あの頃は自分と周囲の人間が見る世界の違い、ずれを上手く消化する術を知らなくて、態度に出さないのも難しく、言ってしまえば随分と浮いた存在だったろう。

「同じ係だね、よろしく!」

あぁそうだ。同じ係になったと、初めて声をかけられたのだ。正直面倒な事この上なかったけれど、誰もが何かをやらなければならないならと比較的楽そうな係を選んだのだ。放課後の図書室で、本の整理をするだけの仕事。人も少なくて、校舎の西奥の静かな場所にあるそこは生徒たちには不人気だった。本の品揃えも悪かったように思う。暗く静かな場所は小物妖怪が好んでいたという事は誤算だったけど。

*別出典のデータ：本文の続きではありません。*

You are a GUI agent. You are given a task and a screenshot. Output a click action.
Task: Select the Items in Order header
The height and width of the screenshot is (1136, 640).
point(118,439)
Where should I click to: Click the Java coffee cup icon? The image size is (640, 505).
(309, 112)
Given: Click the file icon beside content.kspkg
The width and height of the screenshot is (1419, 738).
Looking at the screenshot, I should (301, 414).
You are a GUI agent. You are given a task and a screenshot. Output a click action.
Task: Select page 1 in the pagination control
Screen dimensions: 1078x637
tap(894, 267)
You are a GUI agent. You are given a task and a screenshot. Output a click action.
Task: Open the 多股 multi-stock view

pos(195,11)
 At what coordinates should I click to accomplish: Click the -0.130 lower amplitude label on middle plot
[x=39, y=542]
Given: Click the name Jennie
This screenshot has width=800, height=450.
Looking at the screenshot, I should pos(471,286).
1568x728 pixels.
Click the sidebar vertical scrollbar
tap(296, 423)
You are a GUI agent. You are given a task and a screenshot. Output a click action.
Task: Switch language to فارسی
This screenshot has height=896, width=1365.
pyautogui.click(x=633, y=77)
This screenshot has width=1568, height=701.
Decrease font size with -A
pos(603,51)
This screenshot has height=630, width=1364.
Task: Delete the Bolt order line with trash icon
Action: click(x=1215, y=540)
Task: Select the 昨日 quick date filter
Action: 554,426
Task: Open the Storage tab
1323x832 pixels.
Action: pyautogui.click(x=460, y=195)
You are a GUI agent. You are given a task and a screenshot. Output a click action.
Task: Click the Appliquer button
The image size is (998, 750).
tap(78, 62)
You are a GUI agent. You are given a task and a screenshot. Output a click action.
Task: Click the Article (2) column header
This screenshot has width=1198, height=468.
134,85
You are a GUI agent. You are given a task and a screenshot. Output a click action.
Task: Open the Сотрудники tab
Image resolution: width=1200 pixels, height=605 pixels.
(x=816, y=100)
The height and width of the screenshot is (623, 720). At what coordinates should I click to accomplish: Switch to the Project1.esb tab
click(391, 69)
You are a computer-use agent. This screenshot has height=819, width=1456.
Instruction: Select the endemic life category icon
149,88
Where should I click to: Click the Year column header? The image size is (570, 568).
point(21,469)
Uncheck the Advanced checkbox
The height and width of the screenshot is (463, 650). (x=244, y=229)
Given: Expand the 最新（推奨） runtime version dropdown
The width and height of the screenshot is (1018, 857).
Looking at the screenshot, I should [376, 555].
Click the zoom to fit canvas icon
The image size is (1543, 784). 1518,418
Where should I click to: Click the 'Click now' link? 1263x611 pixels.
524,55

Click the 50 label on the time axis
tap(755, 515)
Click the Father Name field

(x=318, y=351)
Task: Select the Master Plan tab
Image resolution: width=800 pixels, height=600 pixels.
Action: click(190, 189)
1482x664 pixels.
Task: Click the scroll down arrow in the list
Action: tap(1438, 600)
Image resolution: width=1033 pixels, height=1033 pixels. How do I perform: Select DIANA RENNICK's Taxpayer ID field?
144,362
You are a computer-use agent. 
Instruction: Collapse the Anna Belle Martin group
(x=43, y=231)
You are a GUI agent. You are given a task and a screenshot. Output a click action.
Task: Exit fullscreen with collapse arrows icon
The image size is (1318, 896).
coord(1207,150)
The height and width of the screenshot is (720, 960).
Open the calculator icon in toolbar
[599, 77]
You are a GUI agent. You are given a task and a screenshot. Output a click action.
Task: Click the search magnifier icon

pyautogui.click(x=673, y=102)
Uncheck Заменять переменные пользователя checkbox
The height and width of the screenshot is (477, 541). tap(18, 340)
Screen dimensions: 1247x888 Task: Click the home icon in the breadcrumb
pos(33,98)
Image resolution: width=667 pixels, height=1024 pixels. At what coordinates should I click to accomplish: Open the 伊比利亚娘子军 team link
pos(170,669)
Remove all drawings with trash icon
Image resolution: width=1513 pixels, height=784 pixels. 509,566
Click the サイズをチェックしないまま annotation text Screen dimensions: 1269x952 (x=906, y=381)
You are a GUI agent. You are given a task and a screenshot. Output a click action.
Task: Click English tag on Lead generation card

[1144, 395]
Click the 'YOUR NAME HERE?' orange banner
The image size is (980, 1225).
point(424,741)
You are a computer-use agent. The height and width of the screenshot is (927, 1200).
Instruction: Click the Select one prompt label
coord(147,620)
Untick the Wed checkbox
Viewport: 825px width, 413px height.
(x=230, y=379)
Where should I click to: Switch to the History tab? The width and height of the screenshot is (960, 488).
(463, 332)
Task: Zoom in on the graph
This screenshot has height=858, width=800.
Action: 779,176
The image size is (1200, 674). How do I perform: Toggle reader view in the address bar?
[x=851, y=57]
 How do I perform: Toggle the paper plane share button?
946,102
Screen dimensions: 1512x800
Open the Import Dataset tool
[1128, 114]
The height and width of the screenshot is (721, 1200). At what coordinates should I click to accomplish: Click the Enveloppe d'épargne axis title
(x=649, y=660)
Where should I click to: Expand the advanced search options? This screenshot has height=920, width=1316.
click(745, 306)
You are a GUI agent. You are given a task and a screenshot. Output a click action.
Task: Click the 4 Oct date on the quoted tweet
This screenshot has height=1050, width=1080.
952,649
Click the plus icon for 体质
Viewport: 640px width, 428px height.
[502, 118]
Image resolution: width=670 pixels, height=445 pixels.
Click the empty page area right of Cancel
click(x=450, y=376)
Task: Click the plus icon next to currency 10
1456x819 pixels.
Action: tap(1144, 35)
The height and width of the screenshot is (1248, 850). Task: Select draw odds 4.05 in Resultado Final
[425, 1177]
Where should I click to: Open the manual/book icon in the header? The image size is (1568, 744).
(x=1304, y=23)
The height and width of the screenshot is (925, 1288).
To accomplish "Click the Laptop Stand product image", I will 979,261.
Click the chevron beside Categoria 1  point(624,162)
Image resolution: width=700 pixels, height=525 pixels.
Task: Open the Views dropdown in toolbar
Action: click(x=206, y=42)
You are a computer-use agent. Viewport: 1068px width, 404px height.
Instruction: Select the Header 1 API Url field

「どんな本が好き?」「今日の算数のテストどうだった?」「晩御飯何かなぁ」
ねぇ、的場くん。
よく話題が尽きないものだと思いながら返事するまで催促もなく、にこにことこちらの言葉を待つものだから、無視するのも気持ち悪くて細々と会話は続いた。

仕事は当番制で頻繁にあるものでもなかったし、彼女が図書室以外で話しかけてくることはなかった。だからこそ、鬱陶しくは思ってなかったのかもしれない。

その日、彼女はいつもと同じように話しかけてきた。ねぇ的場くん、と。

「君は笑ったほうがいいね」
「は?」
「笑ったほうがいい」

的場に笑いかけながらそう言った。これは?あれどうだった?どう思う?と質問ばかりだった彼女に何かを意見されるのは初めてで、不快、というよりも間の抜けた声を出した自覚がある。

「君の笑顔みたことないや。満面の笑みとか言わないからさ、愛想笑いでもしてみてくれない?ほら、にこーっ」

にこーっとか言ってる割に、その顔は眉の下がったへにゃっと力無い笑顔で、無意識に眉間にシワが寄った。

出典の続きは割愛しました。